Refined white sugar is brown sugar that has had all of its molasses removed until it achieves an absence of color. Even though sugar has had a long history, the process of refining it was relatively unchanged from the 14th to the middle of the 19th century.
The process of converting sugar cane to refined white sugar began with cane juice, which had to be pressed in the vicinity of the cane fields to prevent fermentation. The next step in the refinement process called for the juice to be boiled in copper pans called clarifiers. Its acidity would be reduced with the addition of quicklime, and any impurities would be skimmed off as they rose to the surface.
The cleared cane juice would be transferred to evaporating pans and more lime would be added to reduce its acidity even further. It would be boiled a second time and more impurities would be skimmed off. The liquid would be moved to smaller and evaporating pans until it reached the stage where it could be granulated. It would then be placed in cooling pans and stirred.
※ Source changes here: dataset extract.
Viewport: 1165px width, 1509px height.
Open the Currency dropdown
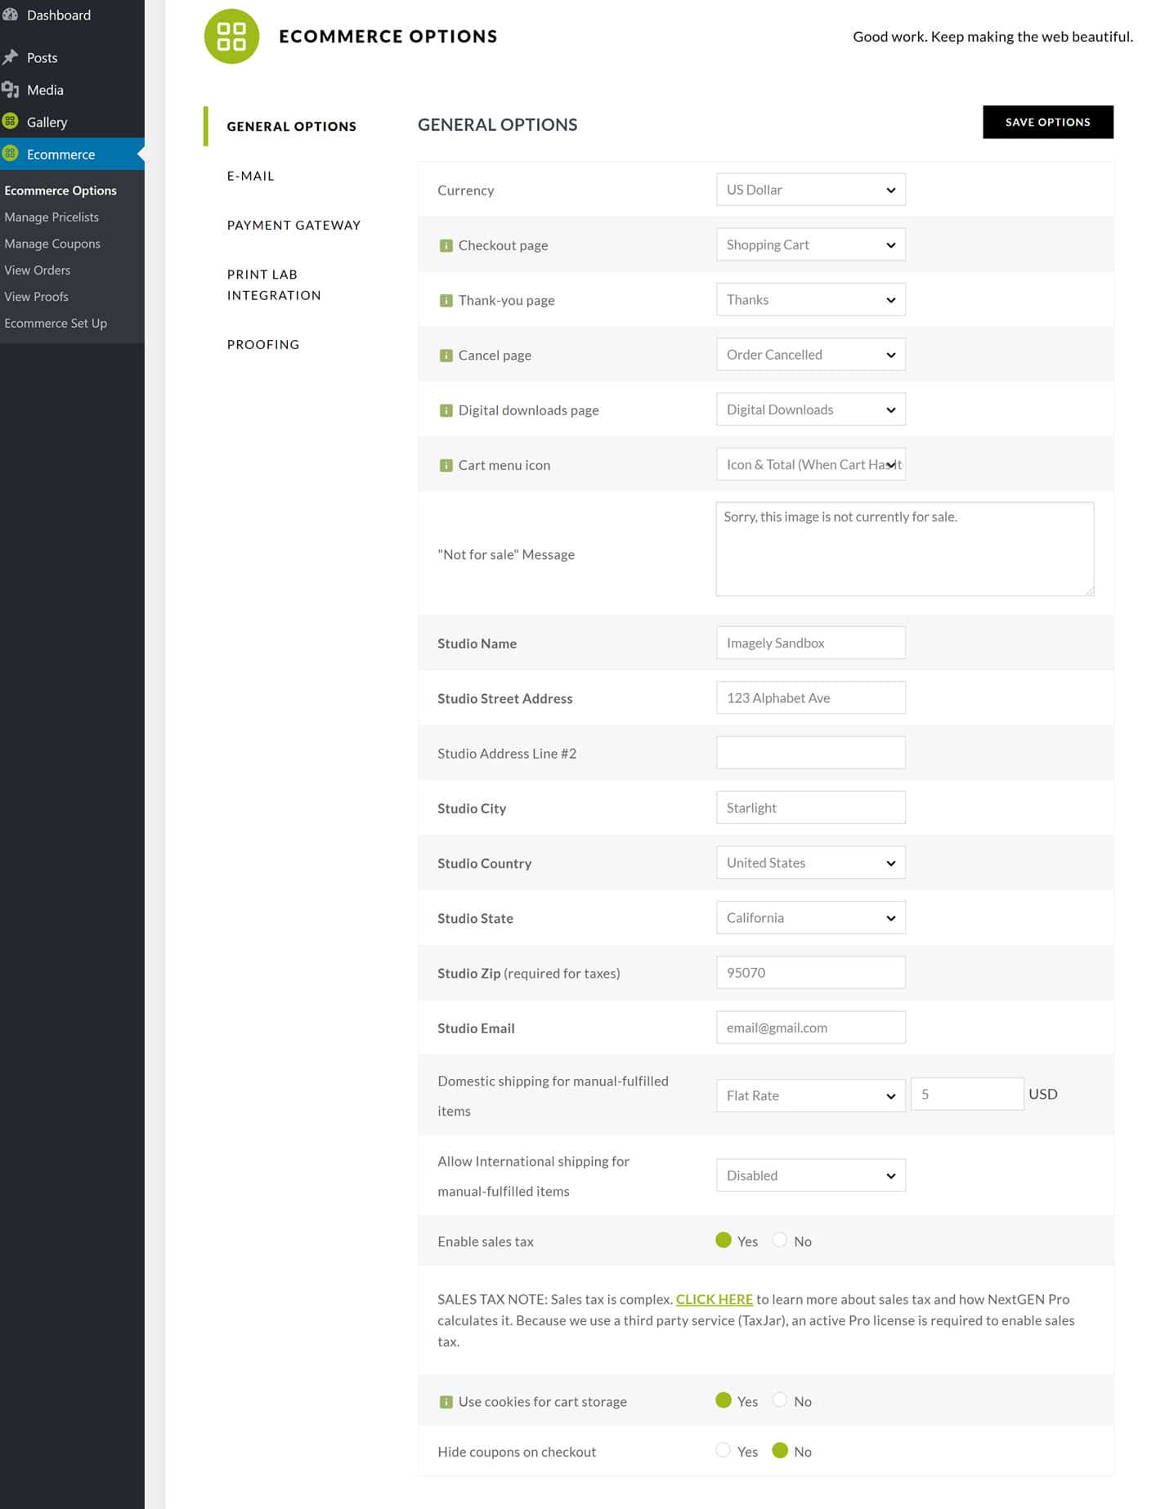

As it cooled, the sugar would be crystallized with the crystals being suspended in molasses. The mixture would be placed in special barrels and taken to the curing house so that the molasses could drain out.
The sugar that was left in the barrels would be shipped out as raw sugar. The raw sugar is what would be processed into refined white sugar.
The raw sugar was clarified by dissolving its crystals in a mixture of charcoal made from animal bones (bone black), lime water and egg white or bullock’s blood. The mixture would be boiled, which would coagulate the egg white or blood and cause it to rise to the surface. The egg white or blood would contain impurities from the sugar and would be skimmed off. The remaining syrup would be simmered to evaporate more water and then be cooled and agitated for granulation. Once granulated, it was transferred to molds. This method produced lighter-colored sugar, but it was still not perfectly white. It could be further whitened in the molds by being washed with a saturated sugar solution that would take away impurities without dissolving the crystals.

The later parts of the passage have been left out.